#### [WHAT YOU NEED TO DO]
Give back only the lines in the records below from the one with "# 效果营销 (531, 504)" to the one with "Timeline (107, 62)", both inclusive, word for word.

Stored records:
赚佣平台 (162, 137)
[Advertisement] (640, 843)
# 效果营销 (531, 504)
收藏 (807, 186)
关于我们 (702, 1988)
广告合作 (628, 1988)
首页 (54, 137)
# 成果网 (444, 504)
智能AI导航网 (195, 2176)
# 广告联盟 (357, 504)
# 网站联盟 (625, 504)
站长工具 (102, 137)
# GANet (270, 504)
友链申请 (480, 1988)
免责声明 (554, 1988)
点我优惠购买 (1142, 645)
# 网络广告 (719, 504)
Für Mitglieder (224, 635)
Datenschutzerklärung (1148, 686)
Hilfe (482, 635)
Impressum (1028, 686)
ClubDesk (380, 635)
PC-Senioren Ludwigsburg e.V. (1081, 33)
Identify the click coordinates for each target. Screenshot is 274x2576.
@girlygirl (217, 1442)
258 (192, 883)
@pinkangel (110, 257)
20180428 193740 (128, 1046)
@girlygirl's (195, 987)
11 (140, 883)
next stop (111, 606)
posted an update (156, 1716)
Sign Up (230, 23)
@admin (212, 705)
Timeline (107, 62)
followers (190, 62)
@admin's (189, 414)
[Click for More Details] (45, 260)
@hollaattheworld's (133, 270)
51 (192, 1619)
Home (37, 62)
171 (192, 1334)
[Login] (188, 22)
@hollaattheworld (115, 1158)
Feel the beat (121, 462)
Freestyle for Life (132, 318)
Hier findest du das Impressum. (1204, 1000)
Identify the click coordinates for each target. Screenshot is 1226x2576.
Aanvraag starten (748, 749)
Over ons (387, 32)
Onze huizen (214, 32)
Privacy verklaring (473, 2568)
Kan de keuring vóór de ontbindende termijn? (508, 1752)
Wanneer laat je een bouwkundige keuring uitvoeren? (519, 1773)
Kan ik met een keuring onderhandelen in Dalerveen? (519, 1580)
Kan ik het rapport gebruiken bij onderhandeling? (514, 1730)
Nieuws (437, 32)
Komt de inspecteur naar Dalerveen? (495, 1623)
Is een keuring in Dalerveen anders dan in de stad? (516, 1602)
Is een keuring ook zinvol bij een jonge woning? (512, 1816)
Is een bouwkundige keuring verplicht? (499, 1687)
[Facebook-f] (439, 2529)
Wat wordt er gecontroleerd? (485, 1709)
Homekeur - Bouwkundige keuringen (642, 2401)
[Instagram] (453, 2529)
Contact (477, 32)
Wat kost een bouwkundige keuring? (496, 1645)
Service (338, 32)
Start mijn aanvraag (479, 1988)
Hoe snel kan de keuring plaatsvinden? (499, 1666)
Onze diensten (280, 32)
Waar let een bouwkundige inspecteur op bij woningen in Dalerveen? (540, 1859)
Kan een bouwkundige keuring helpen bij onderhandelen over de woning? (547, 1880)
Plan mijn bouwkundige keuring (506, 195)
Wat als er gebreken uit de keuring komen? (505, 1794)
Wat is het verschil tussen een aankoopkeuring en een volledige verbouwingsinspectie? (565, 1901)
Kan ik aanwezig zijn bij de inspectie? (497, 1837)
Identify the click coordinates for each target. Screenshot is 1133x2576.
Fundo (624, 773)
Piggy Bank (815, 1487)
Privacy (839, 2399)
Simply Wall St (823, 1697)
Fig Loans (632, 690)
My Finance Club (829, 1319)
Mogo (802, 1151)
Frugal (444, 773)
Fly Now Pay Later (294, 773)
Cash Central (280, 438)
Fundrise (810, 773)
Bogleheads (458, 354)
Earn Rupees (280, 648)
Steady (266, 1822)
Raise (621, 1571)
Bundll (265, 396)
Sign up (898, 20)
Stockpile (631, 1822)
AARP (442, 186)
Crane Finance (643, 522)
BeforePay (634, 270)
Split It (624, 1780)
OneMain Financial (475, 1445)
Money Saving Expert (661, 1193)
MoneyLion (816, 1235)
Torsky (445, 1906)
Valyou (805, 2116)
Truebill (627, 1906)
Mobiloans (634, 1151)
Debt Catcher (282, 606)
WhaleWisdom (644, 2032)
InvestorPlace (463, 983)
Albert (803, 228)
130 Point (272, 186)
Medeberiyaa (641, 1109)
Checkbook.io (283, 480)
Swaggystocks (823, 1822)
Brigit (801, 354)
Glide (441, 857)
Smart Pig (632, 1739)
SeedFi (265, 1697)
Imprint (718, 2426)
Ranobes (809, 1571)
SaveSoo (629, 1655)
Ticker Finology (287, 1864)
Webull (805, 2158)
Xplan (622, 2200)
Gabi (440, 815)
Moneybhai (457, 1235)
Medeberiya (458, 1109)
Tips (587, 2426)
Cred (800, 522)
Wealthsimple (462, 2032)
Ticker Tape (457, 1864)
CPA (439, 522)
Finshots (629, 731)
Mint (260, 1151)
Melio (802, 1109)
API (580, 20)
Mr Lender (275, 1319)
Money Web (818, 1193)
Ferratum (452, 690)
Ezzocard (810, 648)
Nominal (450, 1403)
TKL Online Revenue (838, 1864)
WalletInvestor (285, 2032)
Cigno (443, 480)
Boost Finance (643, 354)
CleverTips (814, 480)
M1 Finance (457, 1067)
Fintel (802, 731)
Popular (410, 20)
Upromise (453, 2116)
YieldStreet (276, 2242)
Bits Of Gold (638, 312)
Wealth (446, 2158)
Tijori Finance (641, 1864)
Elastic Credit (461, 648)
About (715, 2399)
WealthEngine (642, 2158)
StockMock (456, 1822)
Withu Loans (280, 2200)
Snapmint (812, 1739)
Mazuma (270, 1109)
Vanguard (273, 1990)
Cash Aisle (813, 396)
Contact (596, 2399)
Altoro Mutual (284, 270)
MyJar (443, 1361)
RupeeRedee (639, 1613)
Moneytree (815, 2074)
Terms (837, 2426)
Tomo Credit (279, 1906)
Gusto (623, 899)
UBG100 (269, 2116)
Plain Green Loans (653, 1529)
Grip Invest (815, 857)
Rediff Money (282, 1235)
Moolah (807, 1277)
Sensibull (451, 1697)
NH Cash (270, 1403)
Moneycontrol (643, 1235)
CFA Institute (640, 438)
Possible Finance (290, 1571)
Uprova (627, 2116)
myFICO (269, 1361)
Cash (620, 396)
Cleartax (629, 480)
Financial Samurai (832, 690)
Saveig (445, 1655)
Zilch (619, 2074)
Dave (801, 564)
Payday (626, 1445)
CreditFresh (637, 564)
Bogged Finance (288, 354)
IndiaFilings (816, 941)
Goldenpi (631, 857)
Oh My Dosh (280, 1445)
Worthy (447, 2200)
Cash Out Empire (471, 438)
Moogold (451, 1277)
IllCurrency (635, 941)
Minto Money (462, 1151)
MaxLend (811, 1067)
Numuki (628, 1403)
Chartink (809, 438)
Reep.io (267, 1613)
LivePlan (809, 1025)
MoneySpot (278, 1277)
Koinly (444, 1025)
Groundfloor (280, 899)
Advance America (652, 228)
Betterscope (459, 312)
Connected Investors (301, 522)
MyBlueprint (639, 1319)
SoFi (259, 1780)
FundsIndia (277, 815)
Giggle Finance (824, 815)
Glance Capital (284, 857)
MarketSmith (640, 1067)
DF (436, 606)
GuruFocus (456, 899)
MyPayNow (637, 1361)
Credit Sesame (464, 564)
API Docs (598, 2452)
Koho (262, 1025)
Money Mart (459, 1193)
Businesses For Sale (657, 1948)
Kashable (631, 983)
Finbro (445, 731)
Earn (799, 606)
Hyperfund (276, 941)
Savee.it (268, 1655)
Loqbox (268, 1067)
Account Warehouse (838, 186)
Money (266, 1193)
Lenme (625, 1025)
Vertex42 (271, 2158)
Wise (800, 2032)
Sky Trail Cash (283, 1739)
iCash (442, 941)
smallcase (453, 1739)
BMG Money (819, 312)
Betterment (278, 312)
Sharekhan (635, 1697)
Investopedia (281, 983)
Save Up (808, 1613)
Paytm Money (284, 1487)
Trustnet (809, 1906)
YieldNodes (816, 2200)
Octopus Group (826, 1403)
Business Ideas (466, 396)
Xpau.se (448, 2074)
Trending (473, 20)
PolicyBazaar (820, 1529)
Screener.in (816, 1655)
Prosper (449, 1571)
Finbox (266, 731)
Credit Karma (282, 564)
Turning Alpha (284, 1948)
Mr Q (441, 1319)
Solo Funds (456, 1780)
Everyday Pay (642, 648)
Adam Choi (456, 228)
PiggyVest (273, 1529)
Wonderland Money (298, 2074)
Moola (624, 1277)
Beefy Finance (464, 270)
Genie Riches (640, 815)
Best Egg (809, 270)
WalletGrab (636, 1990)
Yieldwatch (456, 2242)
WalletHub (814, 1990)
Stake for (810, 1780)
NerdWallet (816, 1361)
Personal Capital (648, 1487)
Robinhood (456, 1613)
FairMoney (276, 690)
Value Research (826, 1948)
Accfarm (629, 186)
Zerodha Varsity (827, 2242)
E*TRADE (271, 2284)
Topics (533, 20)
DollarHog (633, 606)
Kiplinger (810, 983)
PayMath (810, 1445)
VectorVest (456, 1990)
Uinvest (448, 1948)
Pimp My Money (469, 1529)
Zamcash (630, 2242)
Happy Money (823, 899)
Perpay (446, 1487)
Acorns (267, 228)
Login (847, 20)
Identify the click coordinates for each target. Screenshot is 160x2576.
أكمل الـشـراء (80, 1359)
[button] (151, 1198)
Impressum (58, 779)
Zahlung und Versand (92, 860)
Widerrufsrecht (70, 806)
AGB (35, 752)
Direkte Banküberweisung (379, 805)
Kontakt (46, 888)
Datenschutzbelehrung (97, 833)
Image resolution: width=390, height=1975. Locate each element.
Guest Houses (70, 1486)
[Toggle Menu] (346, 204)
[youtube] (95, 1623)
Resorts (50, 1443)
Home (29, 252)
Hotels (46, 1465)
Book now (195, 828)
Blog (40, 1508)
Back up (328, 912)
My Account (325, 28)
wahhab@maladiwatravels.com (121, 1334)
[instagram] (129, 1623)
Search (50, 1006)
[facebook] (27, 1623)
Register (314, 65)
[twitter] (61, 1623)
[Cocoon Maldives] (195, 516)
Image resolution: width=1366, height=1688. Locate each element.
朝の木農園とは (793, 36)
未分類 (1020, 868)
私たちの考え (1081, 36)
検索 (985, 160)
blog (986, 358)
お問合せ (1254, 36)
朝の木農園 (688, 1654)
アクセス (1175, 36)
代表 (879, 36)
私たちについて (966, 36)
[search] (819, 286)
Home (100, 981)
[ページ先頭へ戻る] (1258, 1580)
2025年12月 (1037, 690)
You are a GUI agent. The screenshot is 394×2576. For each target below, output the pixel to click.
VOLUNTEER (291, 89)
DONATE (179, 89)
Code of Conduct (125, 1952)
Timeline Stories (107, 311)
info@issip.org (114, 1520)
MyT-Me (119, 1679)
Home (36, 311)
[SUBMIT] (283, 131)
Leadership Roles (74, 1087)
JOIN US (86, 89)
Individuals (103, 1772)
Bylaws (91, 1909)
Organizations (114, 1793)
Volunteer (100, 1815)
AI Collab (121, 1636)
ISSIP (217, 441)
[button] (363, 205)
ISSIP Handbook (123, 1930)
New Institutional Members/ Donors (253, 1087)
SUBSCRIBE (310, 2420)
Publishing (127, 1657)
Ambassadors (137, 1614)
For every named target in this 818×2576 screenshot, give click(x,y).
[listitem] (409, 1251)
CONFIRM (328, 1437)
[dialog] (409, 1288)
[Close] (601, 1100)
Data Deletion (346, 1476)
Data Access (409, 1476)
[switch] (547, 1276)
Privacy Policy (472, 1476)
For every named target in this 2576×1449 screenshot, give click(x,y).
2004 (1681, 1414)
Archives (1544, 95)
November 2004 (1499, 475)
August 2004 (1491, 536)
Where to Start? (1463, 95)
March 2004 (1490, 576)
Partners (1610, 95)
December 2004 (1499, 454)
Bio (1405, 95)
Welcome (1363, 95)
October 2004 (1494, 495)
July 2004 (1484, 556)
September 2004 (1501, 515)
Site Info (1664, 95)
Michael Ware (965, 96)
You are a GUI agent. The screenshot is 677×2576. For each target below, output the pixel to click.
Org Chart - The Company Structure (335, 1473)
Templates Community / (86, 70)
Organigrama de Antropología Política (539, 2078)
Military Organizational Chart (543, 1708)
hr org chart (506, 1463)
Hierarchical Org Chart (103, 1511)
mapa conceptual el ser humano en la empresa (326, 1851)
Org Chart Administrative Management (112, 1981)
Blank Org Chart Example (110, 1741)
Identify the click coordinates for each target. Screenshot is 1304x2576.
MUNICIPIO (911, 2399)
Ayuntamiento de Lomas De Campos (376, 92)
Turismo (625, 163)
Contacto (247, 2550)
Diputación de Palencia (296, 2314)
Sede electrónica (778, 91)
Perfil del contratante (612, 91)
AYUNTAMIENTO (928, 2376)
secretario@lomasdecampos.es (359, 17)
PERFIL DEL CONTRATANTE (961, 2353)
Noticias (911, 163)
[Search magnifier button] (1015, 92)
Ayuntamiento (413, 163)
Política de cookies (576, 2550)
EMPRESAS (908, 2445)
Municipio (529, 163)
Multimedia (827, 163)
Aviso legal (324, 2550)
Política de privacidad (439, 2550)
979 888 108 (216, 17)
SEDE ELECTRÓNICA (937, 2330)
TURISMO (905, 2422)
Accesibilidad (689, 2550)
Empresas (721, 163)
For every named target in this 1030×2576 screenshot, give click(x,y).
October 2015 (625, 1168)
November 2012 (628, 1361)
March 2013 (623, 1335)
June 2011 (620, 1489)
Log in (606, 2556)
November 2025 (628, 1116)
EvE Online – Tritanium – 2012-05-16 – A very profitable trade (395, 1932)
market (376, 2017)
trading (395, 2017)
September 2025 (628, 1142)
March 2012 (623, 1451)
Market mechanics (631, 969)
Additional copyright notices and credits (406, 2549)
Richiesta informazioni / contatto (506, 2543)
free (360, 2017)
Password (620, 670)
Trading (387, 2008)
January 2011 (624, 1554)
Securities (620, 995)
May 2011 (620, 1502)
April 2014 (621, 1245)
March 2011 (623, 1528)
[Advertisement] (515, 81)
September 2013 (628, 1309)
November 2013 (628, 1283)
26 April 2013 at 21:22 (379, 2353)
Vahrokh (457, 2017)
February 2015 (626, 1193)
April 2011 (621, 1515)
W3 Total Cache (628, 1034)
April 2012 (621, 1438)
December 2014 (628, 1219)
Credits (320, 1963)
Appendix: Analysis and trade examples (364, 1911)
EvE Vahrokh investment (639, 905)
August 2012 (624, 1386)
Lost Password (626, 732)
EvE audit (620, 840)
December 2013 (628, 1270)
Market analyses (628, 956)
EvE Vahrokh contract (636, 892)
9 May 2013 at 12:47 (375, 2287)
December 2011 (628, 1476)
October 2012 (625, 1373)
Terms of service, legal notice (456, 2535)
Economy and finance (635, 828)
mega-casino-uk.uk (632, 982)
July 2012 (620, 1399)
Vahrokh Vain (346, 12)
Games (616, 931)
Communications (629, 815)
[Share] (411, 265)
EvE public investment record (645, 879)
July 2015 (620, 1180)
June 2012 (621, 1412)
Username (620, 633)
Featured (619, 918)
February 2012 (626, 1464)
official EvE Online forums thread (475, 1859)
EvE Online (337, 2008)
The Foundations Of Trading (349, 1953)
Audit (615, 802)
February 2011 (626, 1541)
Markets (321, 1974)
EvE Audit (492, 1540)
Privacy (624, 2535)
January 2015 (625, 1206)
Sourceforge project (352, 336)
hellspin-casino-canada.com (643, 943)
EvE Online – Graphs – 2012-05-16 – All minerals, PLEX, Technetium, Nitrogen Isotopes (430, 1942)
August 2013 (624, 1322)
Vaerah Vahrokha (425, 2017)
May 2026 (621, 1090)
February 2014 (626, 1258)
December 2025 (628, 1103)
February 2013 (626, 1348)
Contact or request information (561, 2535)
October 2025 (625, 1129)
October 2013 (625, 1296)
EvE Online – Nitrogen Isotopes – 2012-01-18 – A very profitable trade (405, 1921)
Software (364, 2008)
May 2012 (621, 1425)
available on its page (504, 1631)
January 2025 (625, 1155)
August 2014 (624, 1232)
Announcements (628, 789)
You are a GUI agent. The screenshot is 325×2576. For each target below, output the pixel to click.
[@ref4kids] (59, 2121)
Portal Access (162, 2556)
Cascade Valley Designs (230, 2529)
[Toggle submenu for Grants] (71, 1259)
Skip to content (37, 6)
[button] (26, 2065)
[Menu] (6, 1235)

#### [ANSWER TO THIS TASK]
# 效果营销 (531, 504)
收藏 (807, 186)
关于我们 (702, 1988)
广告合作 (628, 1988)
首页 (54, 137)
# 成果网 (444, 504)
智能AI导航网 (195, 2176)
# 广告联盟 (357, 504)
# 网站联盟 (625, 504)
站长工具 (102, 137)
# GANet (270, 504)
友链申请 (480, 1988)
免责声明 (554, 1988)
点我优惠购买 (1142, 645)
# 网络广告 (719, 504)
Für Mitglieder (224, 635)
Datenschutzerklärung (1148, 686)
Hilfe (482, 635)
Impressum (1028, 686)
ClubDesk (380, 635)
PC-Senioren Ludwigsburg e.V. (1081, 33)
Identify the click coordinates for each target. Screenshot is 274x2576.
@girlygirl (217, 1442)
258 (192, 883)
@pinkangel (110, 257)
20180428 193740 (128, 1046)
@girlygirl's (195, 987)
11 (140, 883)
next stop (111, 606)
posted an update (156, 1716)
Sign Up (230, 23)
@admin (212, 705)
Timeline (107, 62)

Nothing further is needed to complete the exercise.